# How to complete this task
Only those lines in the data below from the line containing "Task: Expand the From time 08:00 dropdown" through the line containing "The height and", both included, should be restated word for word.

# Exercise inputs
===

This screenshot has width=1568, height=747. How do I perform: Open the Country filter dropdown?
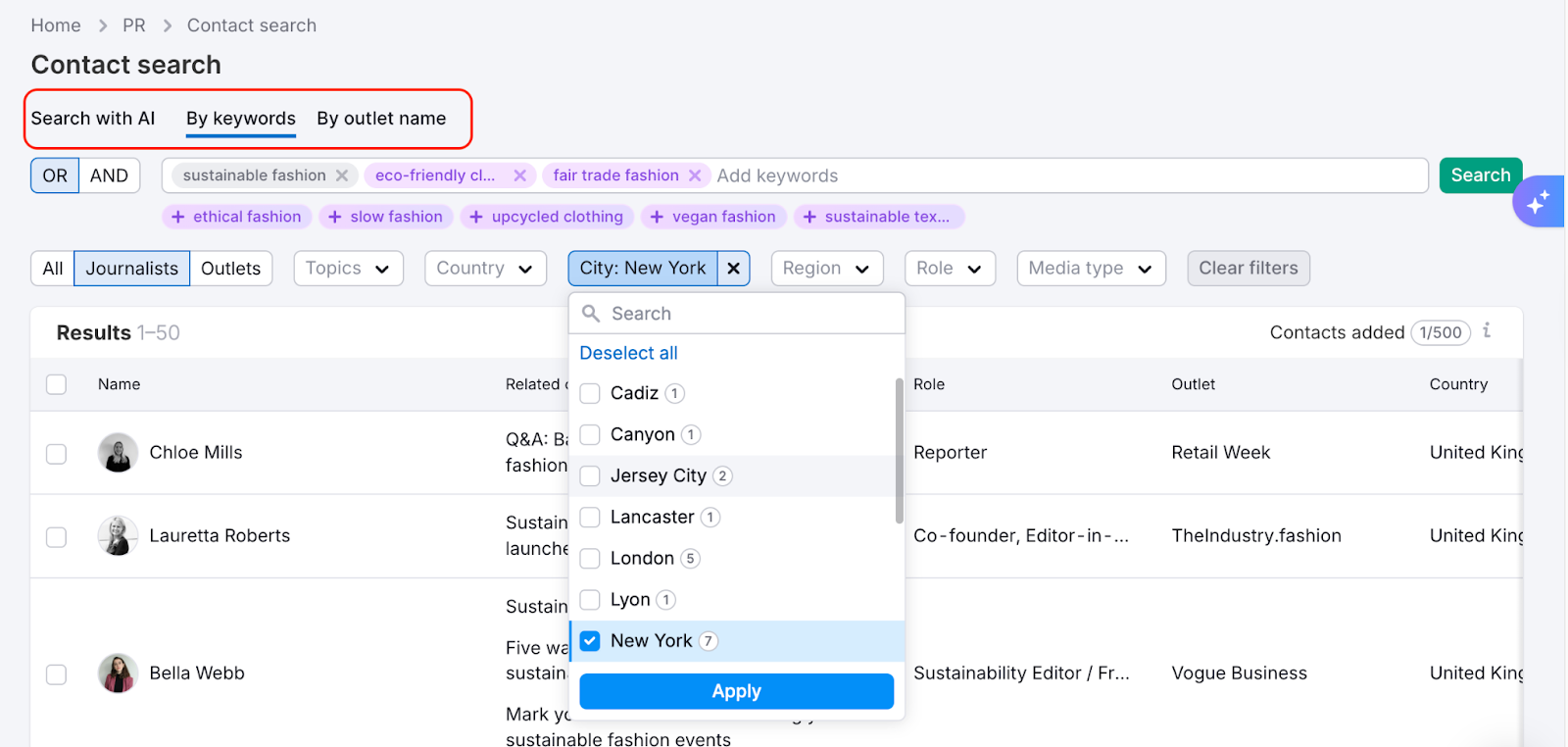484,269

===

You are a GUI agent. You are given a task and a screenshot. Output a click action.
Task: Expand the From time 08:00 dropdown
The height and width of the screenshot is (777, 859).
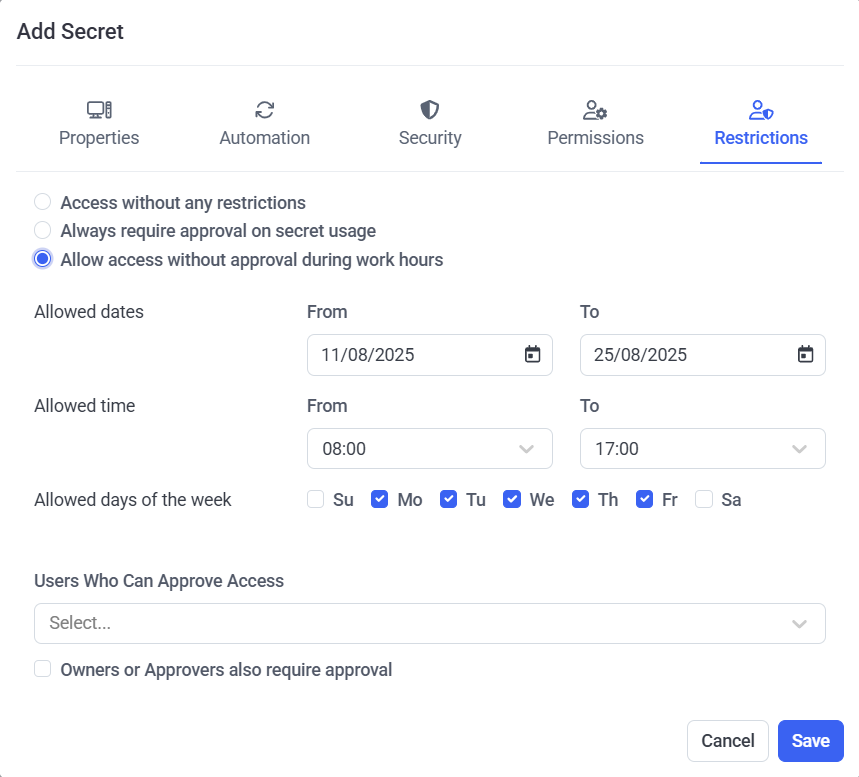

===

# Solution to the problem
Task: Expand the From time 08:00 dropdown
The height and width of the screenshot is (777, 859).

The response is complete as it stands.